Promotional single by Ween

from the album The Mollusk
- A-side: "Mutilated Lips"
- Released: October 6, 1997
- Recorded: 1995–1996
- Studio: The Flood Zone (Holgate, New Jersey)
- Genre: Alternative rock, surf rock
- Length: 2:07
- Label: Elektra
- Songwriters: Dean Ween; Gene Ween;
- Producer: Andrew Weiss

Ween singles chronology
| "Mutilated Lips" (1997) | "Ocean Man" (1997) | "Even If You Don't" (2000) |

= Ocean Man =

"Ocean Man" is a song by the American alternative rock band Ween, the thirteenth track on their sixth studio album, The Mollusk (1997). It was released as a promotional CD single through Elektra Records in 1997, and also released as the B-side to the earlier single "Mutilated Lips" on June 24, 1997.

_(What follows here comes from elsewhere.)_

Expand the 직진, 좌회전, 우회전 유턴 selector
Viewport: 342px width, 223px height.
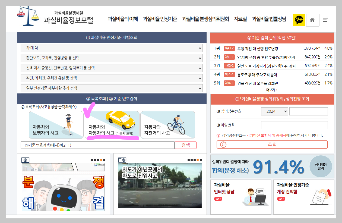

"Ocean Man" is one of Ween's best-known songs, and has appeared on various film soundtracks and commercials since its release, most notably in the closing credits of Nickelodeon's animated film The SpongeBob SquarePants Movie in 2004. The song has been performed live at several occasions, most notably Live in Chicago and Live at Stubb's.

==Composition==
"Ocean Man" was written in the mid-'90s and recorded at a beach house on the Jersey Shore during the off-season, which Gene and Dean Ween had rented for the recording sessions of The Mollusk. The first song recorded for the album was "Cold Blows the Wind", whose theme influenced the initial two weeks of recording. "The Mollusk," "Mutilated Lips," "The Golden Eel," "She Wanted to Leave," and "Ocean Man," were all recorded during these first two weeks. "Aaron [Gene Ween] had a mandolin, he was always playing it," Dean Ween wrote in a retrospective of the album in 2017, "and we discounted it. [...] when we wrote the lyrics, it was just magic, man. Everything just fell into place."

"Ocean Man" is composed in the key of E major. However, when played live the song is transposed to the key of G major, probably so that Gene Ween can play the song with only open chords on the mandolin and is set in the time signature of common time with a tempo of 123 beats per minute.

==Track listing==
- Elektra — PRCD-9858-2 — Promotional CD single

| No. | Title | Length |
|---|---|---|
| 1. | "Ocean Man" | 2:07 |

==Reception==
AllMusic referred to this song as an example of how Ween's "array of silly jokes and musical parody is richer and more diverse than most of its alternative rock contemporaries".

==In popular culture==

"Ocean Man" was most famously used as the end credits song for The SpongeBob SquarePants Movie (2004), as well as a commercial in 2003 for the Honda Civic coupe. In late 2015 and early 2016, "Ocean Man" became an Internet meme, with numerous edits depicting the song fitting over the closing credits of various films, TV shows, and video games. During this time, the song began appearing in remix videos on video sharing platforms such as YouTube and Vine. Becoming a meme also helped the band gain more listeners, with "Ocean Man" being their most listened to song on Spotify and Apple Music.